BRUSELAS.
— La Organización del Tratado del Atlántico Norte (OTAN) evitará
participar en una eventual acción bélica contra Siria, declaró hoy
el secretario general de ese órgano, Anders Fogh Rasmussen.
Aunque reiteró su conocida posición de involucrar al gobierno
sirio en un supuesto ataque químico, ocurrido el pasado día 21 en
las afueras de Damasco, Rasmussen reconoció que el bloque militar
quedará al margen de una agresión contra el estado levantino.
No veo el rol de la alianza atlántica en el marco de una
respuesta internacional al gobierno del presidente Bashar Al Assad,
declaró el funcionario holandés, citado por la prensa local.
La implicación de la OTAN, afirmó, solo sería posible si ocurre
un ataque contra Turquía, miembro de esa organización, donde se
desplegaron a principios de este año seis baterías de complejos
Patriot, donados por Estados Unidos, Alemania y Holanda.

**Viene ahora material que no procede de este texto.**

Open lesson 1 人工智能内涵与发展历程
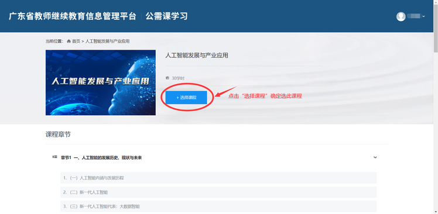Image resolution: width=438 pixels, height=214 pixels. pyautogui.click(x=218, y=178)
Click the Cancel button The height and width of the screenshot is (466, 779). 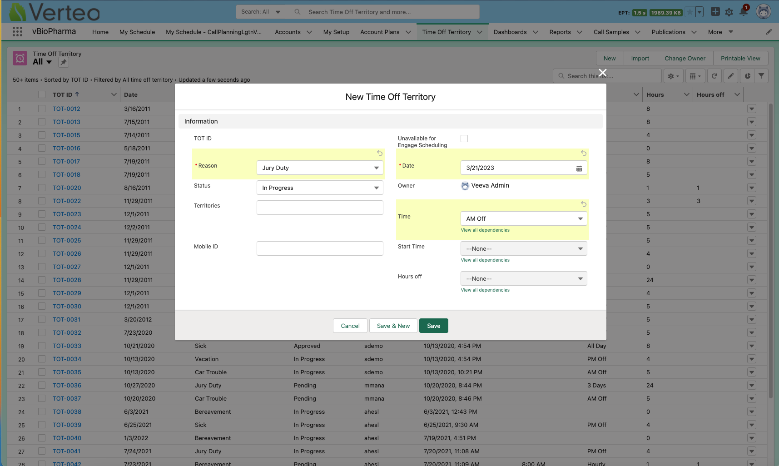point(350,326)
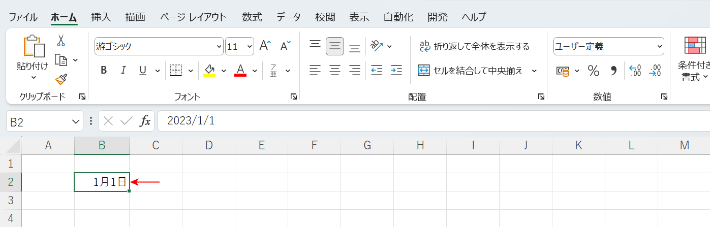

Para Rasmussen, el empleo de armas químicas es un acto terrible,
una violación del derecho internacional y un crimen imposible de
ignorar, declaró en referencia a lo ocurrido presuntamente cerca de
Damasco.
Medios de prensa locales citaron a un vocero de la ONU, quien
aclaró que un veredicto de una misión de inspectores de ese órgano
en Siria solo determinará si se usó o no el arma química cerca de la
capital siria, sin especificar el responsable del ataque.
Estados Unidos, potenciales occidentales y el propio Rasmussen
culpan al gobierno sirio de emplear armas químicas, sin presentar
pruebas para demostrar tales acusaciones, mientras Damasco denuncia
que los responsables son los grupos opositores armados.
La alianza atlántica se mostró activa en 2011, durante los
bombardeos contra Libia, amparados en una resolución que imponía una
zona de exclusión aérea para proteger a la población, aunque los
bombardeos dejaron cientos de muertos, en su gran mayoría civiles.